INFORMATION PROVIDED:
══════════════════════════════

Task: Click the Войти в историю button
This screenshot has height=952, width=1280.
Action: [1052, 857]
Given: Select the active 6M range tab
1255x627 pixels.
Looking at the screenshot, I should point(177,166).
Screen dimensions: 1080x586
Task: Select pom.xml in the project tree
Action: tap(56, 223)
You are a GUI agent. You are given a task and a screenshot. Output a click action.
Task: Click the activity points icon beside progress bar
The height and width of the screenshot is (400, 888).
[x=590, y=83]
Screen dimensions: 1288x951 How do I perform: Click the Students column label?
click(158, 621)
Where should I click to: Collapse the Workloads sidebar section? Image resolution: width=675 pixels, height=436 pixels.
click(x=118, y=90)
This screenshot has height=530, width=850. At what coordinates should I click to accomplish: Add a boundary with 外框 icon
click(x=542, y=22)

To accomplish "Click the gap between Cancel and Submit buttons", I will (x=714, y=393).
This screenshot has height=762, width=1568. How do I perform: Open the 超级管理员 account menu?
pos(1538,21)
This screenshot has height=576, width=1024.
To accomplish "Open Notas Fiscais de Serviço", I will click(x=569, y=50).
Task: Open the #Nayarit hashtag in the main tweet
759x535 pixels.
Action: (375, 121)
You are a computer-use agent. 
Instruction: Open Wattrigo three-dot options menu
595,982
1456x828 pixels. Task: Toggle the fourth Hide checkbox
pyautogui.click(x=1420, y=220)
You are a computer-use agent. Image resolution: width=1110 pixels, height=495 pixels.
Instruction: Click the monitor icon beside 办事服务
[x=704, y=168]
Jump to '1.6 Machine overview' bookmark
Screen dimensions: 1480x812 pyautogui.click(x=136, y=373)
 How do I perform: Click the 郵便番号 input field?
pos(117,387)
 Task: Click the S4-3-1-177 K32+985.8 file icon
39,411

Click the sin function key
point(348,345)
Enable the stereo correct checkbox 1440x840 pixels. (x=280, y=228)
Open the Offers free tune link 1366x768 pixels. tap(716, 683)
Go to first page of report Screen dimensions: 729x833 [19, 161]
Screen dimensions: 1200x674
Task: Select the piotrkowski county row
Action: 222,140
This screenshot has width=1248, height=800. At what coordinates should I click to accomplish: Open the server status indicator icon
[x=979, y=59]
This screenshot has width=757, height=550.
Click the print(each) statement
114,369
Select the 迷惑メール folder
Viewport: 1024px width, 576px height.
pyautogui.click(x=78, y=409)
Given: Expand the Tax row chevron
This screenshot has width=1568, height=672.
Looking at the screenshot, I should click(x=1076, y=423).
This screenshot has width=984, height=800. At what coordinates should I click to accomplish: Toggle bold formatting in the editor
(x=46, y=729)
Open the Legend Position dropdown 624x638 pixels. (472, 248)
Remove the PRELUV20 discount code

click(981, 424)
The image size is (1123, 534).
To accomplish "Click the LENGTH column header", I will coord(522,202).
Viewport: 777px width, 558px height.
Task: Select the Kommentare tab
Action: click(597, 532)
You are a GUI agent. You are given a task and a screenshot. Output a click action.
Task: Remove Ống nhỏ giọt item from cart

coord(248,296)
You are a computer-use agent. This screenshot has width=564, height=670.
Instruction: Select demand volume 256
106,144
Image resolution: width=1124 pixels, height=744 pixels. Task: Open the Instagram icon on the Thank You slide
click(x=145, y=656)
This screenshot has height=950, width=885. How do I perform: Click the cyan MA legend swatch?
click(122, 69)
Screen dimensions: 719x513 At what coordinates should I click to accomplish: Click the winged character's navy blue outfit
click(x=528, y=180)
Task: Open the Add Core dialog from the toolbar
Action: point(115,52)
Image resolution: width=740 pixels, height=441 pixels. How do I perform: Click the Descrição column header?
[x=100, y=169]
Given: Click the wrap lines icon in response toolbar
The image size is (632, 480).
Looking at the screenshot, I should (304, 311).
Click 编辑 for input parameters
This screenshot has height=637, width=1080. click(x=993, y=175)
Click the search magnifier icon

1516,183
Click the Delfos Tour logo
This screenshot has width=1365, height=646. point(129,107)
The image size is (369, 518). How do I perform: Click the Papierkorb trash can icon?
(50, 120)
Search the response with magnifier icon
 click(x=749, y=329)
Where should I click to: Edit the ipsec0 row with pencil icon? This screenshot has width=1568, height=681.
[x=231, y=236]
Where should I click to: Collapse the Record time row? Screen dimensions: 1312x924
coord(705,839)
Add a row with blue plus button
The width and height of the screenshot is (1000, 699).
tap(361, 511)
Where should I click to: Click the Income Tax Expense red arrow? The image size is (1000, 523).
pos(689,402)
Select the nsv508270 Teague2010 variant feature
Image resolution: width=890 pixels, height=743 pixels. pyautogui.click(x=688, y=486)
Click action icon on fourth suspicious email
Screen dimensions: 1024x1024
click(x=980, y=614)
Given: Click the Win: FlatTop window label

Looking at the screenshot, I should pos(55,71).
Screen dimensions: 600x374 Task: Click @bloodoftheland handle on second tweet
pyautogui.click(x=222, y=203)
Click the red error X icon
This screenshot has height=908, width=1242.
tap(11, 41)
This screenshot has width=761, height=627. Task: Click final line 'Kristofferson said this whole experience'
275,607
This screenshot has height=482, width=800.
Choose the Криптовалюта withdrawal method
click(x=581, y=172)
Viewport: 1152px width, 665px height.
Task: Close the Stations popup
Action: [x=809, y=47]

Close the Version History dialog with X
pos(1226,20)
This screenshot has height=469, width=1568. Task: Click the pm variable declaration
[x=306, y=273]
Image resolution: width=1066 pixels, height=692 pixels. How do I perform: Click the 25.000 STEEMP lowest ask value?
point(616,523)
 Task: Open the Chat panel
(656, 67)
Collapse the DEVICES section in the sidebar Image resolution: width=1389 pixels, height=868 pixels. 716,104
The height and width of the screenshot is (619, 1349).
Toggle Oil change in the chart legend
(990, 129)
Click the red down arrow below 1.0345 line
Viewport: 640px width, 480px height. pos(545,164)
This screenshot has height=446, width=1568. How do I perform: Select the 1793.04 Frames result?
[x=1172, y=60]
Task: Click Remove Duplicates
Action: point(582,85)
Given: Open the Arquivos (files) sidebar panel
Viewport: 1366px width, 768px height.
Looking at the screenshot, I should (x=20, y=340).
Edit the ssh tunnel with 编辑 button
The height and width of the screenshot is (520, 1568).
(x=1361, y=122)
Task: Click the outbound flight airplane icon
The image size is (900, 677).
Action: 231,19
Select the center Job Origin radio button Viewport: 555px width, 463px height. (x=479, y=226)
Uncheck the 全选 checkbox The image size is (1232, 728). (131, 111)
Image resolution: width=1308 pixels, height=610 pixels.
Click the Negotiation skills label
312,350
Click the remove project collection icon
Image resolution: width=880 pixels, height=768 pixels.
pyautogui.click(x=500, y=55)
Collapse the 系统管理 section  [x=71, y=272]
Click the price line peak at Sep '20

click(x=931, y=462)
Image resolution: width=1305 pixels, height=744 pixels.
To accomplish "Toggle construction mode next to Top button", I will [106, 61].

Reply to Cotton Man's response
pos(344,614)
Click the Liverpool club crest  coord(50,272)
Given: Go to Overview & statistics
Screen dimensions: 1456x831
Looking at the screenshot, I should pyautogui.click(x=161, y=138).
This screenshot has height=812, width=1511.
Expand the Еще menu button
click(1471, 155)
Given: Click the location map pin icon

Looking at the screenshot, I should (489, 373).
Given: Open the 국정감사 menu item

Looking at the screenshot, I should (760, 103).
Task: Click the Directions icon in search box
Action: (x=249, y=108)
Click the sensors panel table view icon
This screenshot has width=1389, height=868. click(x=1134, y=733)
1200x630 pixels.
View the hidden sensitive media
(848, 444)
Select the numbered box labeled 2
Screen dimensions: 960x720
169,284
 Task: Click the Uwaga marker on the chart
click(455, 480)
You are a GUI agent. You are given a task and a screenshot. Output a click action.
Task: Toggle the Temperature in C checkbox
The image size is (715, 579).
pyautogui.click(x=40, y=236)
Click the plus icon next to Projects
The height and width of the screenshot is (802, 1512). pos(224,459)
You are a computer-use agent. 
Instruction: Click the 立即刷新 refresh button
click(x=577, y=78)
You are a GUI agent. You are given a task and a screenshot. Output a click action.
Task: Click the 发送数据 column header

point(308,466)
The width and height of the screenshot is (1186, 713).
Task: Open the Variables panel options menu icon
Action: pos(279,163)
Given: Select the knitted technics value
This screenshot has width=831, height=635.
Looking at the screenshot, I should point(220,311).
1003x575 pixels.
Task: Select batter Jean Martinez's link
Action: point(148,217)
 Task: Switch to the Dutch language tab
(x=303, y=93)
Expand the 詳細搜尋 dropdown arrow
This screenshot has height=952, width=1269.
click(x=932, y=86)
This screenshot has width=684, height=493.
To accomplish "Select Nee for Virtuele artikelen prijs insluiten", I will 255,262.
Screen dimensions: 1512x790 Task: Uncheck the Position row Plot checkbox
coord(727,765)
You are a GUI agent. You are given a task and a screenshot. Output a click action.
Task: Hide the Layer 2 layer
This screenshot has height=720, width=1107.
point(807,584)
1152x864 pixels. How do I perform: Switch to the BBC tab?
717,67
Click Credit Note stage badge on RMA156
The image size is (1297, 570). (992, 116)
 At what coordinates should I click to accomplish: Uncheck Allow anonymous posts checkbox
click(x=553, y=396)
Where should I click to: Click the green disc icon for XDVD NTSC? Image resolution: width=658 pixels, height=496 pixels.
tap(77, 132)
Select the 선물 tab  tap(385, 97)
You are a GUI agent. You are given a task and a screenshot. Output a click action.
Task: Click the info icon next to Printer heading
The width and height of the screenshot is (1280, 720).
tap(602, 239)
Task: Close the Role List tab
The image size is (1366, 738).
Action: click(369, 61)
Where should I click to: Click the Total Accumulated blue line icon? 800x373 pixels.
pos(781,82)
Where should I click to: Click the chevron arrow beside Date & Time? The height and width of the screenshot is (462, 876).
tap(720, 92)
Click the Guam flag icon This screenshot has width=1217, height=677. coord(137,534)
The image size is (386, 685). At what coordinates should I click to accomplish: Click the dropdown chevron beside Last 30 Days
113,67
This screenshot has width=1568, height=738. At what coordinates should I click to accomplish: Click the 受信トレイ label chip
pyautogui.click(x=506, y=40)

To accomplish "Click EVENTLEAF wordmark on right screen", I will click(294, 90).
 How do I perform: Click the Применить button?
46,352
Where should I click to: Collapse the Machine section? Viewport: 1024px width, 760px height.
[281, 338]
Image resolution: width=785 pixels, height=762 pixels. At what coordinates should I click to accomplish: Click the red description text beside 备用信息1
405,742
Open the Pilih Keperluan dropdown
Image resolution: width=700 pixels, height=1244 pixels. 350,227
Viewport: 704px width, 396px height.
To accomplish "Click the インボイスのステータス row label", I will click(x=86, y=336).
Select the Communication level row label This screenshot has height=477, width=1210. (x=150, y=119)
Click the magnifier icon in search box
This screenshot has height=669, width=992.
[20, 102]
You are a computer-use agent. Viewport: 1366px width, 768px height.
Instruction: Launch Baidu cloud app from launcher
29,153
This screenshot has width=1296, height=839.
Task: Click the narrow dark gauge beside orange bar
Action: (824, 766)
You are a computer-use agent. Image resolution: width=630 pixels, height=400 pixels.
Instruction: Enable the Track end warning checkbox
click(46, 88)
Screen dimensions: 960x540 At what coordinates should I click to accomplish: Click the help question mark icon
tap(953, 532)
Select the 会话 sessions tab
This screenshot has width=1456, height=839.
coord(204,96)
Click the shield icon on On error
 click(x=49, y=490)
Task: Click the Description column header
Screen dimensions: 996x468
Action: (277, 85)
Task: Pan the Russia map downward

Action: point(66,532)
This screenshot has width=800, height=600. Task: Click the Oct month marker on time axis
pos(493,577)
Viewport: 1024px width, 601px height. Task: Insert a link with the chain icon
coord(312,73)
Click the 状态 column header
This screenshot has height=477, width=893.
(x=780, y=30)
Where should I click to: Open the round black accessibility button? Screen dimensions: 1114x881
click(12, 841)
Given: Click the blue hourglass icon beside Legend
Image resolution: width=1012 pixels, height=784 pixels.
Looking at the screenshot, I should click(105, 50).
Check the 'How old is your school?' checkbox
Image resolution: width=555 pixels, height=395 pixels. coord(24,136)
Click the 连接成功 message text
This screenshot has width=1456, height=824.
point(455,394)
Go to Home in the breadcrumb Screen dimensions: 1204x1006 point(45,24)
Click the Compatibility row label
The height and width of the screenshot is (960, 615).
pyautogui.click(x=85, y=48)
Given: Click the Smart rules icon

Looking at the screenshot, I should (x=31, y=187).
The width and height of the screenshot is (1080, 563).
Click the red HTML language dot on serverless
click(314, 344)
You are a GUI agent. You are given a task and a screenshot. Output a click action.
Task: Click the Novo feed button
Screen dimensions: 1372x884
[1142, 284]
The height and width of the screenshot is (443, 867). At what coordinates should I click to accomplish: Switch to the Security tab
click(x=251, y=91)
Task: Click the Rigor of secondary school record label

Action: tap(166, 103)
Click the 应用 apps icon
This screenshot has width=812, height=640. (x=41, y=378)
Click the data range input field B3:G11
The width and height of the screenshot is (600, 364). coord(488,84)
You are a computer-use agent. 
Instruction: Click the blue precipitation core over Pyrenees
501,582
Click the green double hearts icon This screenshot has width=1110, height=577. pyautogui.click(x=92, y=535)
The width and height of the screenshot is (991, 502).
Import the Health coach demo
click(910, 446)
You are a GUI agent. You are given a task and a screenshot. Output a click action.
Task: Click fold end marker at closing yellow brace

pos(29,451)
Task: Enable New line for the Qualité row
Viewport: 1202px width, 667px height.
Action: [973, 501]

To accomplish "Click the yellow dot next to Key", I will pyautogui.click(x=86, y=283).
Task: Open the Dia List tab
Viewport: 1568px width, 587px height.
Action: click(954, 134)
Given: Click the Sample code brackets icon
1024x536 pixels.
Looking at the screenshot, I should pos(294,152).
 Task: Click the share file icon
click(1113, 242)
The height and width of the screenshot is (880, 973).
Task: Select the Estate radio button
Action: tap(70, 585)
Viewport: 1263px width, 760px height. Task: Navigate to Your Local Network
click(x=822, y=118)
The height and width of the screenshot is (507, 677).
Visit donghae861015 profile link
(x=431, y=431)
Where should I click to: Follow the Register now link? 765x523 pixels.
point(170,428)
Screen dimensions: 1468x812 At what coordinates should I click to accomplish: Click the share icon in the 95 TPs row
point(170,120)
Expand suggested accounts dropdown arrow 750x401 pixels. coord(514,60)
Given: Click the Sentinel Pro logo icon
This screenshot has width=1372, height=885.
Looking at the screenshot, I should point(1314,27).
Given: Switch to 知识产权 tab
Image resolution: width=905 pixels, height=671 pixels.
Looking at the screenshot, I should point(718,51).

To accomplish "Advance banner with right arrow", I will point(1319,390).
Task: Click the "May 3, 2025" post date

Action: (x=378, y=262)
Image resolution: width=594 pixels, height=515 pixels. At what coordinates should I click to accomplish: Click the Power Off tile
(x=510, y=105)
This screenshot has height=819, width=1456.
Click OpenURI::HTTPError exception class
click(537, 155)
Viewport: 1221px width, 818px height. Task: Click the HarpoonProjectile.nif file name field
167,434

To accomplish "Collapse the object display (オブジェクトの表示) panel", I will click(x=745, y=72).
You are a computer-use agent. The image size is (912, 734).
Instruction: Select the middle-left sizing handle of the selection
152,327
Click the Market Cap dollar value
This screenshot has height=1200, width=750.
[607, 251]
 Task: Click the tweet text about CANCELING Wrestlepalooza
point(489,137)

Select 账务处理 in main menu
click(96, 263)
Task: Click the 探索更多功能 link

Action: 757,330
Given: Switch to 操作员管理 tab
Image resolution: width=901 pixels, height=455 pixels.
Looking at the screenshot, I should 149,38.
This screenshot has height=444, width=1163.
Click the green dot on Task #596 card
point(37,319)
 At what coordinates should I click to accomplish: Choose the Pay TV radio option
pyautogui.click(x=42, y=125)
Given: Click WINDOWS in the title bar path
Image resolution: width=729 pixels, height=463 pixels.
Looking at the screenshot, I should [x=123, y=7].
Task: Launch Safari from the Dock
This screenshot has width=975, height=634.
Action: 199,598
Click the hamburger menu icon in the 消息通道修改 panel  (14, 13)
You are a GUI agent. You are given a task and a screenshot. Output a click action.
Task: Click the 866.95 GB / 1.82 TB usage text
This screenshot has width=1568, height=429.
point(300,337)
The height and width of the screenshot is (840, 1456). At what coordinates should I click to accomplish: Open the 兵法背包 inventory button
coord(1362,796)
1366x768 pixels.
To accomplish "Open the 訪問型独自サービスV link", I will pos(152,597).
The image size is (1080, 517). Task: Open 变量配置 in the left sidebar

══════════════════════════════

EXERCISE PROMPT:
Set down, from the entries above, exactly the lines from the one with "Given: Click the location map pin icon" up to and including the one with "1200x630 pixels.", and no other lines.

TASK RESULT:
Given: Click the location map pin icon

Looking at the screenshot, I should (489, 373).
Given: Open the 국정감사 menu item

Looking at the screenshot, I should (760, 103).
Task: Click the Directions icon in search box
Action: (x=249, y=108)
Click the sensors panel table view icon
This screenshot has width=1389, height=868. click(x=1134, y=733)
1200x630 pixels.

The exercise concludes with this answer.